### What needs to be done:
Among the entries below, count each line holding the word "agent". Write only the number.
+++ Source material +++
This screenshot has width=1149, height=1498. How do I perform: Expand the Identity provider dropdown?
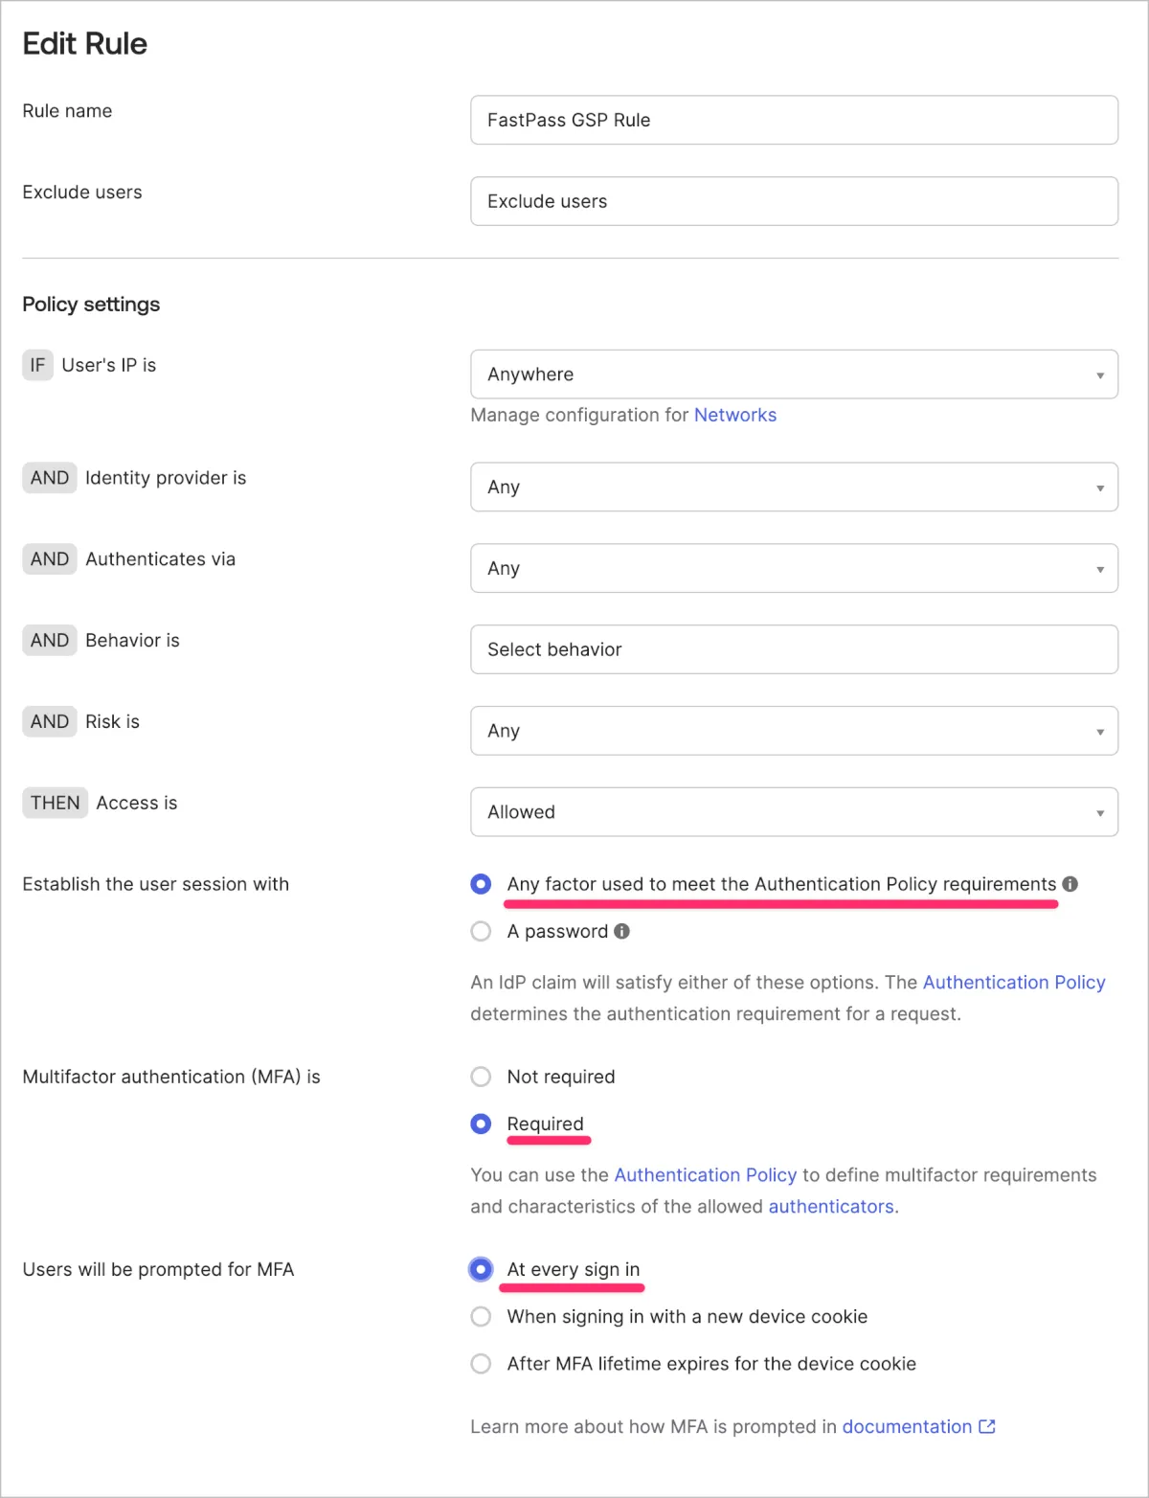tap(794, 487)
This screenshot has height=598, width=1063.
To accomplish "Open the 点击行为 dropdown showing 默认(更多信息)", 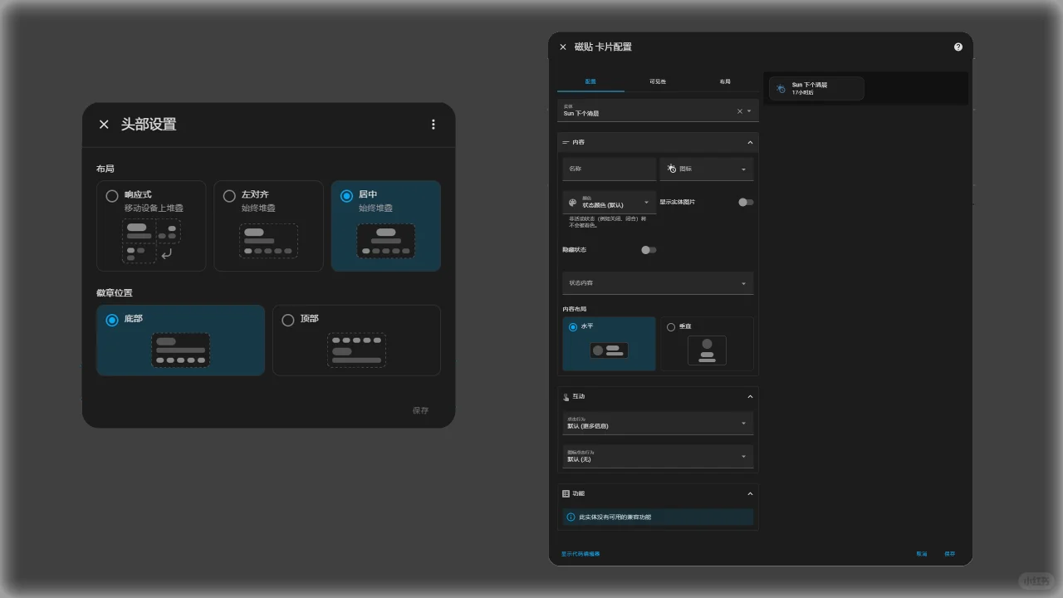I will tap(658, 422).
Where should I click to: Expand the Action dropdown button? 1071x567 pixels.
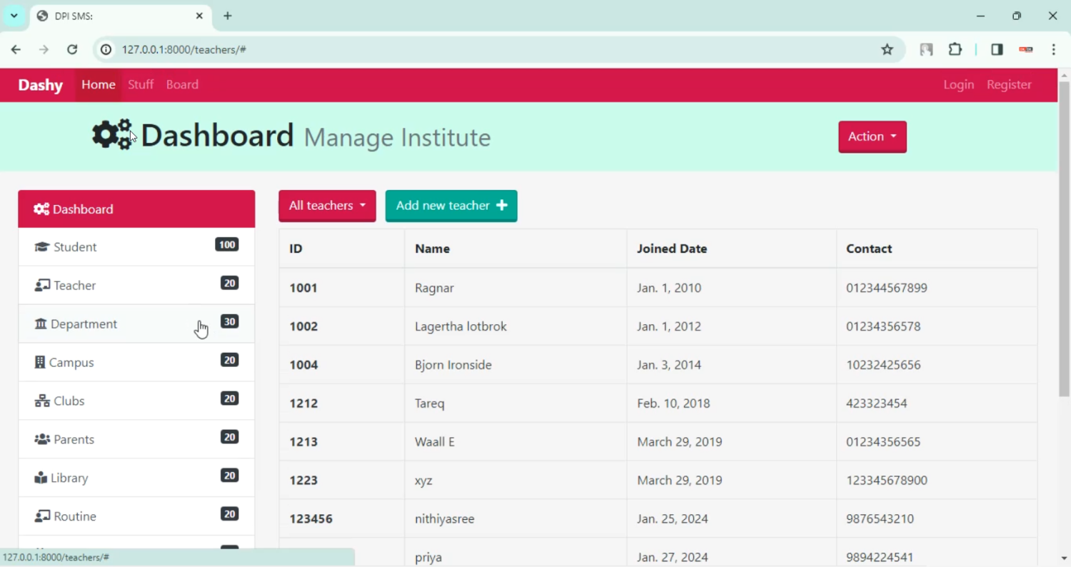point(872,136)
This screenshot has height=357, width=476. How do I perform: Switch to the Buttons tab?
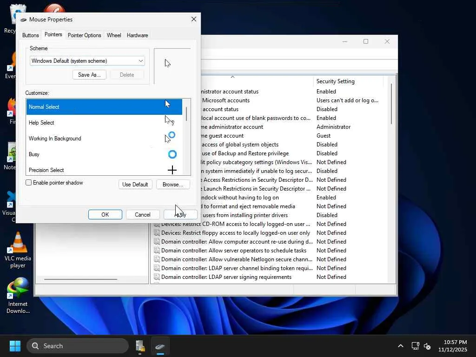pyautogui.click(x=31, y=35)
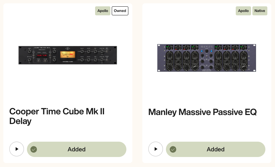Open the Manley Massive Passive hardware thumbnail
The width and height of the screenshot is (275, 167).
click(206, 58)
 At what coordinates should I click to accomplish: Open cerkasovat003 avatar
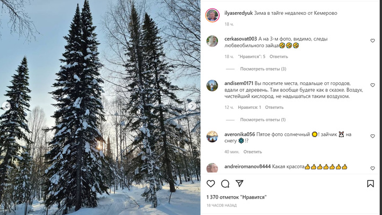pyautogui.click(x=212, y=41)
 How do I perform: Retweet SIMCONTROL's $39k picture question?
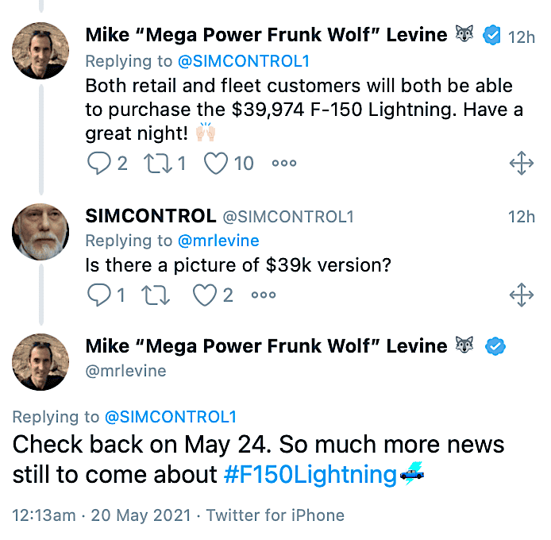coord(156,295)
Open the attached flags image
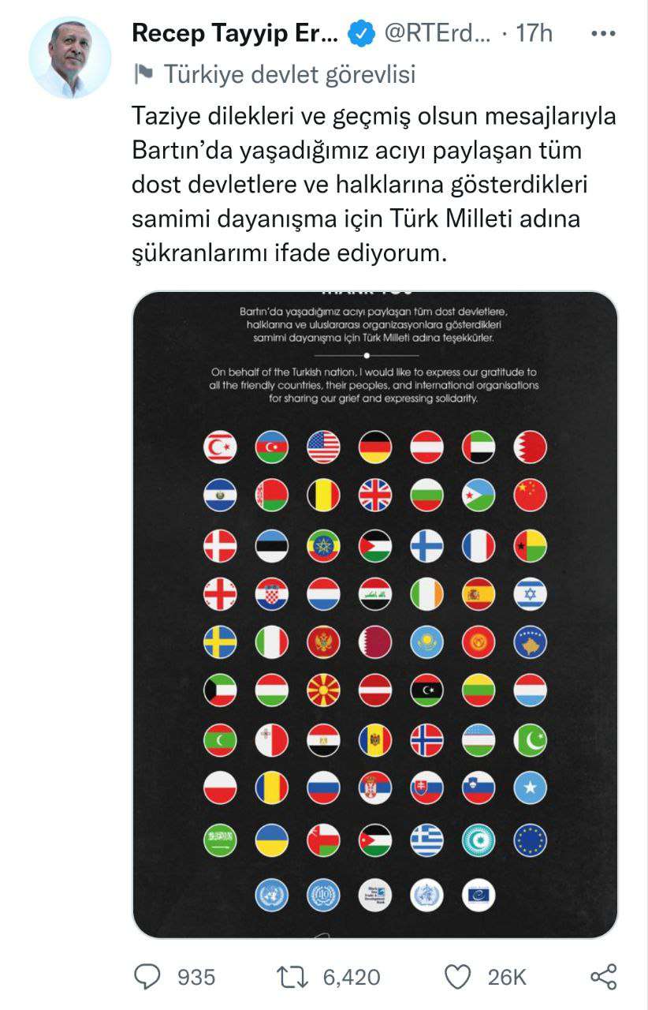The height and width of the screenshot is (1010, 648). 374,615
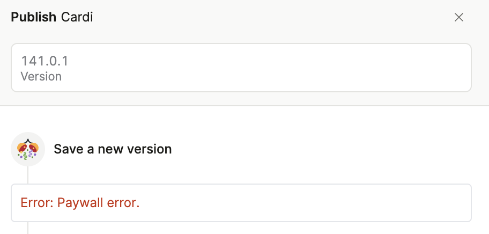489x234 pixels.
Task: Click the blank header area right of Cardi
Action: [268, 17]
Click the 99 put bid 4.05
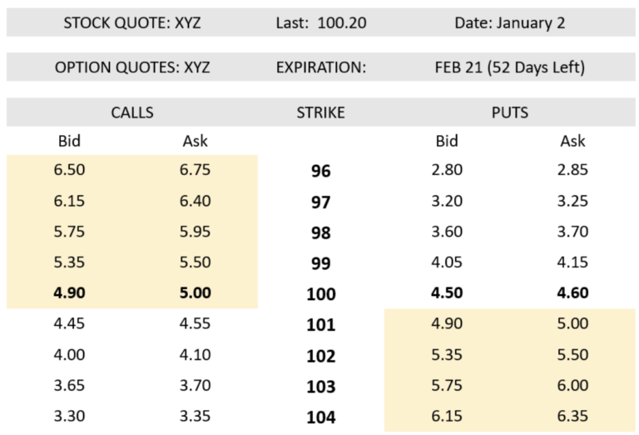Image resolution: width=639 pixels, height=435 pixels. point(447,262)

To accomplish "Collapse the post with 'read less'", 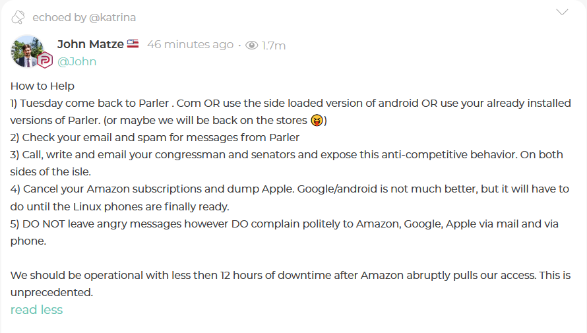I will tap(36, 309).
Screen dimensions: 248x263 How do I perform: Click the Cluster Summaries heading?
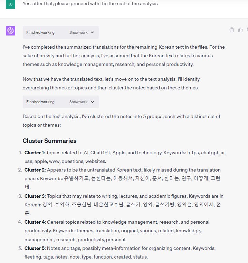click(49, 141)
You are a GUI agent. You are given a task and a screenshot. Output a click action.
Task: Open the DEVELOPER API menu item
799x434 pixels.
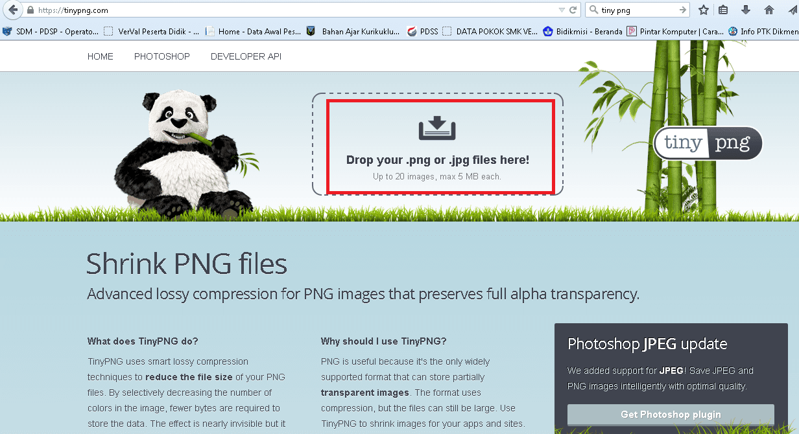[246, 57]
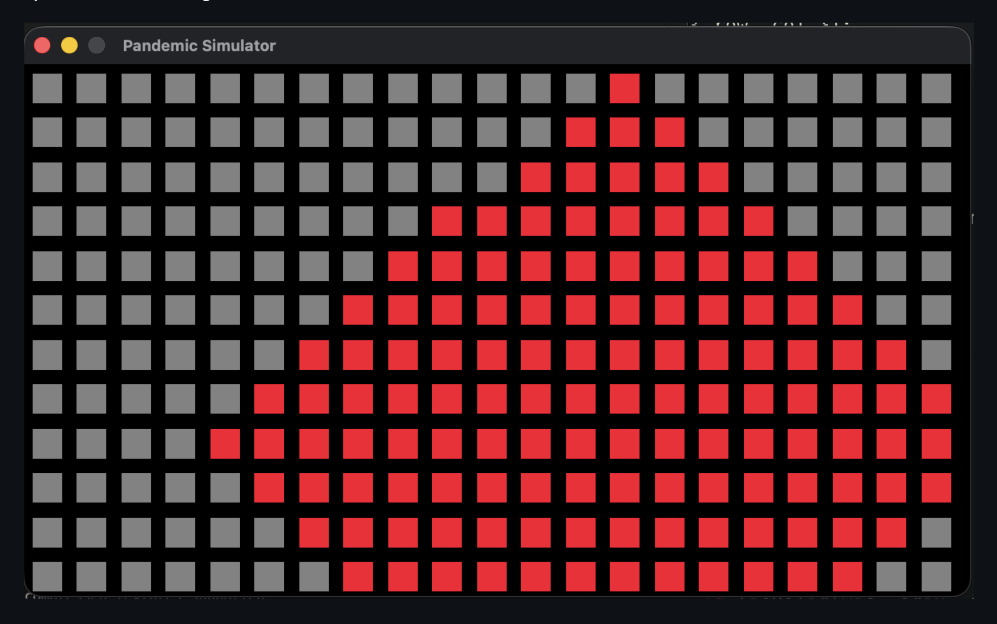Pick the leftmost red cell in the second row
Image resolution: width=997 pixels, height=624 pixels.
[581, 133]
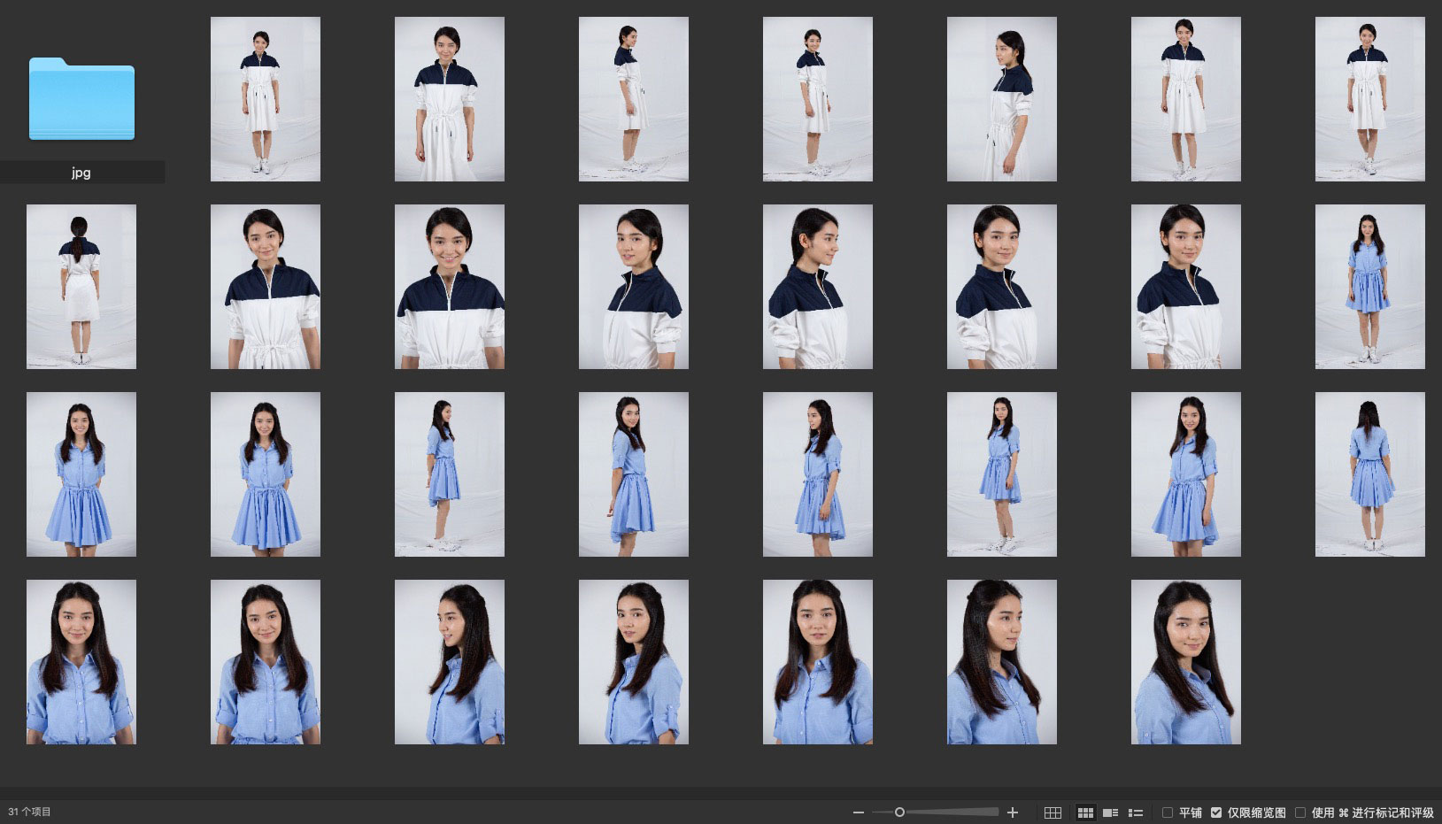This screenshot has width=1442, height=824.
Task: Select the back-view white dress photo
Action: point(81,287)
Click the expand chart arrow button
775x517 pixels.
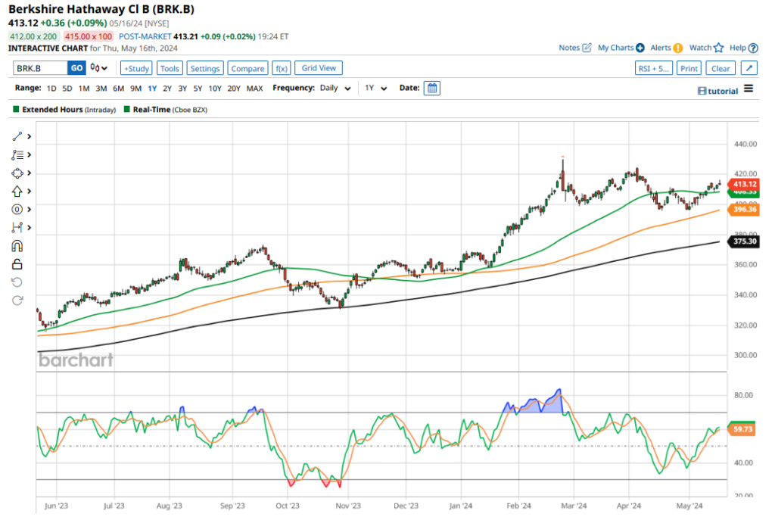pyautogui.click(x=748, y=68)
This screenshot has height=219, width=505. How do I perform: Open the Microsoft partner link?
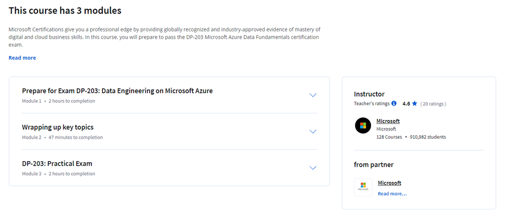[x=389, y=183]
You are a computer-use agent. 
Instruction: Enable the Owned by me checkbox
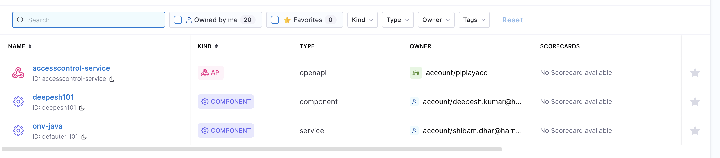click(178, 20)
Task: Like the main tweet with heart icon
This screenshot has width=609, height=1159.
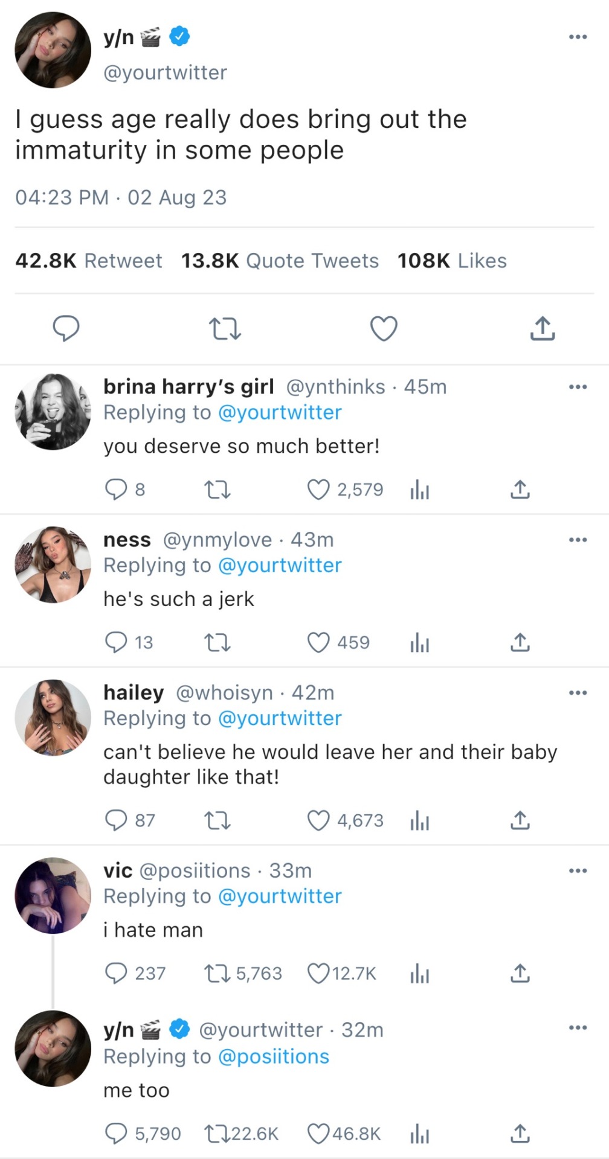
+++
### Expected answer:
2